Em segunda discussão e por unanimidade, os vereadores de Londrina aprovaram ontem o projeto de lei (PL) de autoria do prefeito Alexandre Kireeff (PSD) que terceiriza a administração do Estádio Comendador Jacy Scaff, o Estádio do Café, estrutura pública inaugurada há quase 40 anos, em agosto de 1976.Está em uma área de 113,8 mil metros quadrados, com entrada pela Avenida Henrique Mansano, na zona norte.
A proposta prevê a realização de licitação, na modalidade concorrência pública, para "outorgar em concessão de uso, com ônus de reformas iniciais e manutenção permanente por dez anos, prorrogável por igual período, uma única vez, a pessoa jurídica que oferecer o maior lance ou oferta".
O valor mínimo da oferta não está definido. "Será especificado no termo de referência", disse aos vereadores o presidente da Fundação de Esportes (FEL), Vilmar Caus, mais conhecido como Mazinho, referindo-se ao documento que dá início ao processo de elaboração do edital de licitação. O edital também deverá especificar as "reformas mínimas" exigidas da empresa que vencer a licitação.
Na tribuna da Câmara, Mazinho também revelou que anualmente a prefeitura gasta cerca de R$ 1 milhão com a manutenção do estádio, que serve basicamente a um único time da cidade, o Londrina Esporte Clube.

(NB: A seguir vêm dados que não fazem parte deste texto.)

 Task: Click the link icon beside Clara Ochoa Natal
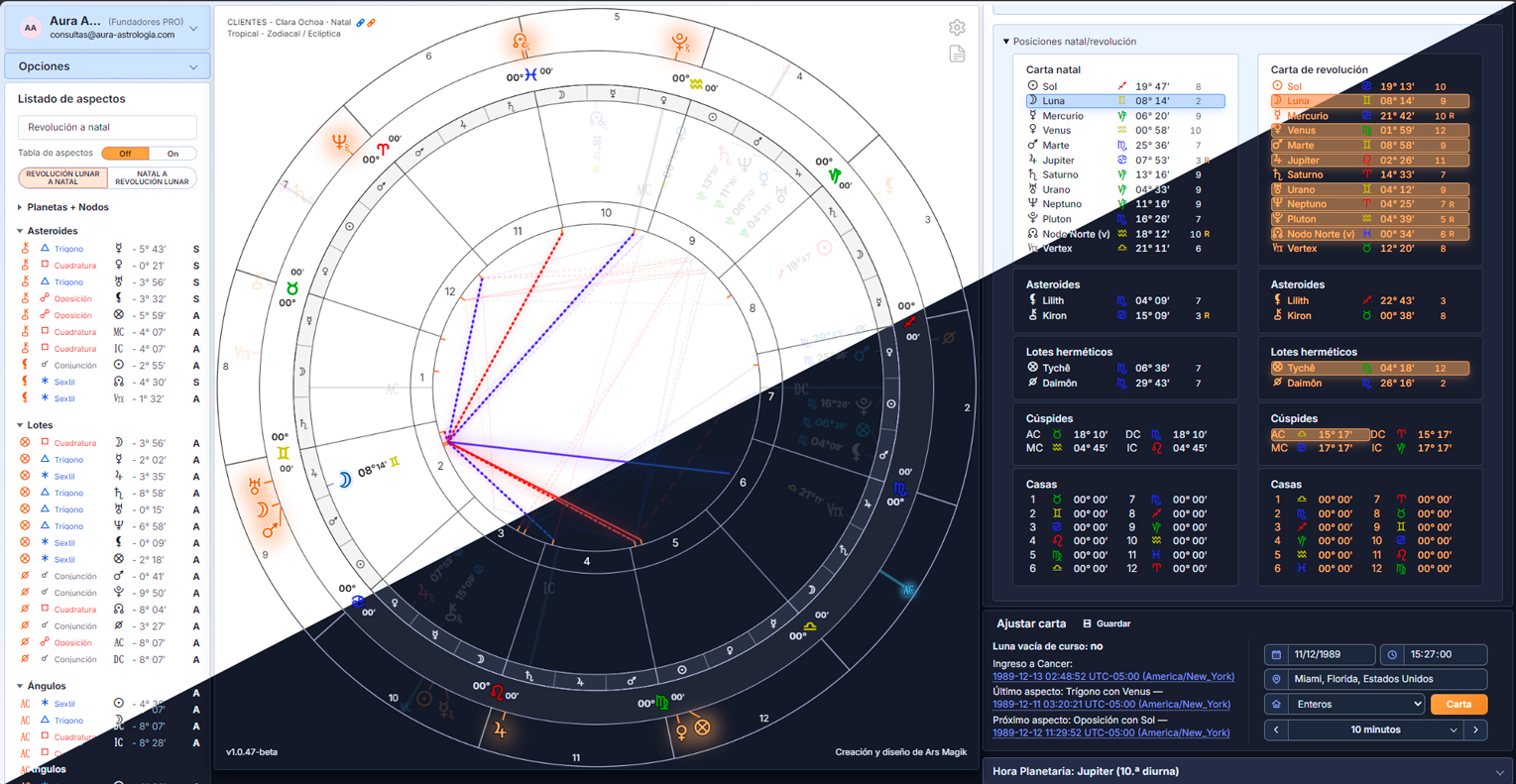click(361, 22)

A única "contrapartida" é o recolhimento do Imposto sobre Serviços (ISS), quando há jogos no local. A alíquota é de 5% sobre a bilheteria.
Na justificativa do projeto, o prefeito afirma que apesar de esforços de sua administração, como a recente "troca do gramado e ações permanentes de manutenção", "nem a Fundação nem o município possuem os recursos necessários para as obras estruturais e de modernização do estádio".
No corpo do projeto, também foram estabelecidas formas para regularizar as chamadas cadeiras cativas. Haverá um chamamento público e quem delas for titular deverá recadastrar-se e pagar eventuais débitos. Elas também deixarão de ser um direito perpétuo e vitalício. Conforme o PL, são 5.550 cadeiras e 860 boxes de estacionamento que pertencem a particulares.
Outra regra prevista no PL é que o município poderá usar, gratuitamente, o espaço em eventos cívicos e competições esportivas organizadas pela FEL. A vencedora da licitação deve ainda emprestar o estádio para times locais que estejam disputando campeonatos nacionais.
Vários parlamentares discursaram em favor da terceirização do estádio, considerando a falta de recursos públicos para manter o empreendimento sob administração do município; o descaso das sucessivas administrações em cuidar da manutenção do estádio e sua consequente deterioração, ressalvando, porém, que não são favoráveis ao "entreguismo". Anotaram ainda que a realização de jogos e eventos no estádio deve favorecer o comércio local.
Votado em regime de urgência, ainda ontem o PL teve a redação final aprovada e foi encaminhado para sanção do prefeito. A matéria foi protocolada há apenas 40 dias, em 1º de fevereiro.